Re: Dynamic Columns in Cassandra 2.X

Laing, Michael Fri, 13 Jun 2014 15:40:24 -0700

Just to add 2 more cents... :)

The CQL3 protocol is asynchronous. This can provide a substantial
throughput increase, according to my benchmarking, when one uses
non-blocking techniques.


It is also peer-to-peer. Hence the server can generate events to send to
the client, e.g. schema changes - in general, 'triggers' become possible.

ml


On Fri, Jun 13, 2014 at 6:21 PM, graham sanderson <gra...@vast.com> wrote:

> My 2 cents…
>
> A motivation for CQL3 AFAIK was to make Cassandra more familiar to SQL
> users. This is a valid goal, and works well in many cases.
> Equally there are use cases (that some might find ugly) where Cassandra is
> chosen explicitly because of the sorts of things you can do at the thrift
> level, which aren’t (currently) exposed via CQL3
>
> To Robert’s point earlier - "Rational people should presume that Thrift
> support must eventually disappear”… he is probably right (though frankly
> I’d rather the non-blocking thrift version was added instead). However if
> we do get rid of the thrift interface, then it needs to be at a time that
> CQLn is capable of expressing all the things you could do via the thrift
> API. Note, I need to go look and see if the non-blocking thrift version
> also requires materializing the entire thrift object in memory.
>
> On Jun 13, 2014, at 4:55 PM, DuyHai Doan <doanduy...@gmail.com> wrote:
>
> There are always the pros and the cons with a querying language, as always.
>
> But as far as I can see, the advantages of Thrift I can see over CQL3 are:
>
>  1) Thrift require a little bit less decoding server-side (a difference
> around 10% in CPU usage).
>
>  2) Thrift use more "compact" storage because CQL3 need to add extra
> "marker" columns to guarantee the existence of primary key. It is worsen
> when you use clustering columns because for each distinct clustering group
> you have a related "marker" columns.

Given information →
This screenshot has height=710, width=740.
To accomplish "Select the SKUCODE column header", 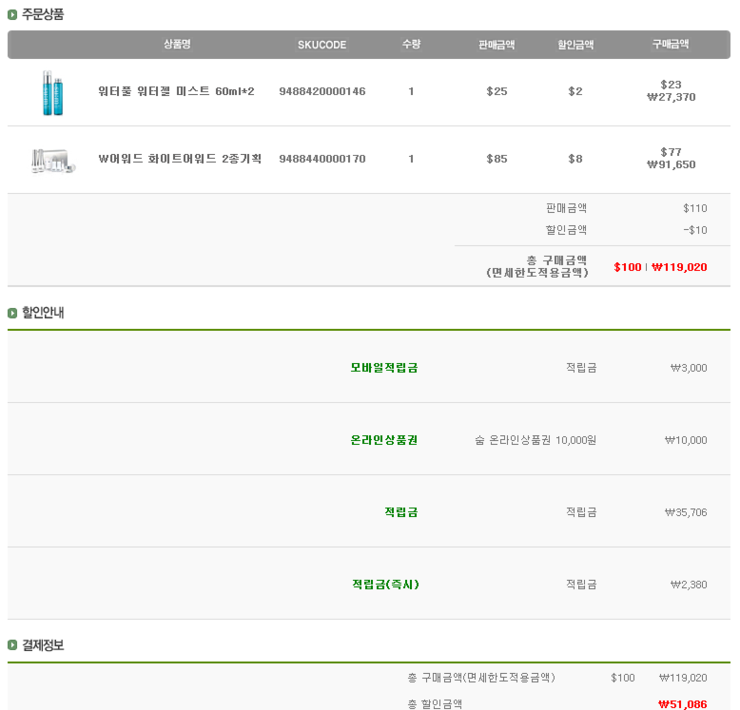I will coord(322,45).
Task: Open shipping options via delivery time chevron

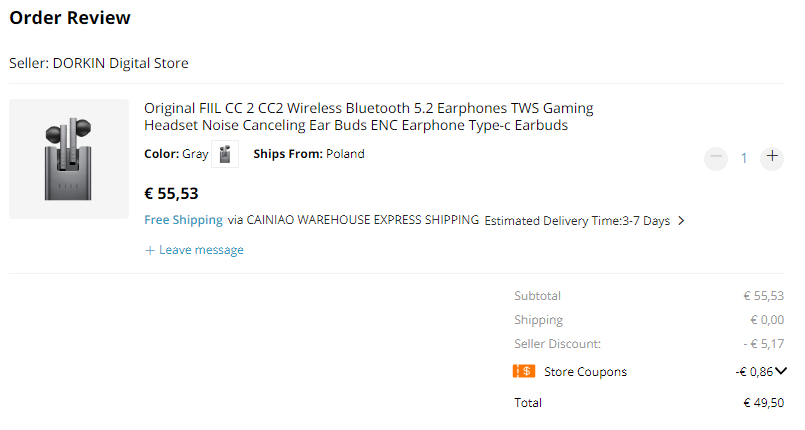Action: pyautogui.click(x=681, y=221)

Exercise prompt →
Can you resume the Cassandra mailing-list thread on Thrift versus CQL3, continuing it from its last sentence?

Response for this exercise →
>
>  That being said, point 1) is not really an issue since most of the time
> nodes are more I/O bound than CPU bound. Only in extreme cases where you
> have incredible read rate with data that fits entirely in memory that you
> may notice the difference.
>
>  For point 2) this is a small trade-off to have access to a query language
> and being able to do slice queries using the WHERE clause. Some like it,
> other hate it, it's just a question of taste.  Please note that the "waste"
> in disk space is somehow mitigated by compression.
>
>  Long story short I think Thrift may have appropriate usage but only in
> very few use cases. Recently a lot of improvement and features have been
> added to CQL3 so that it shoud be considered as the first choice for most
> users and if they fall into those few use cases then switch back to Thrift
>
> My 2 cents
>
>
>
>
>
>
> On Fri, Jun 13, 2014 at 11:43 PM, Peter Lin <wool...@gmail.com> wrote:
>
>>
>> With text based query approach like CQL, you loose the type with dynamic
>> columns. Yes, we're storing it as bytes, but it is simpler and easier with
>> Thrift to do these types of things.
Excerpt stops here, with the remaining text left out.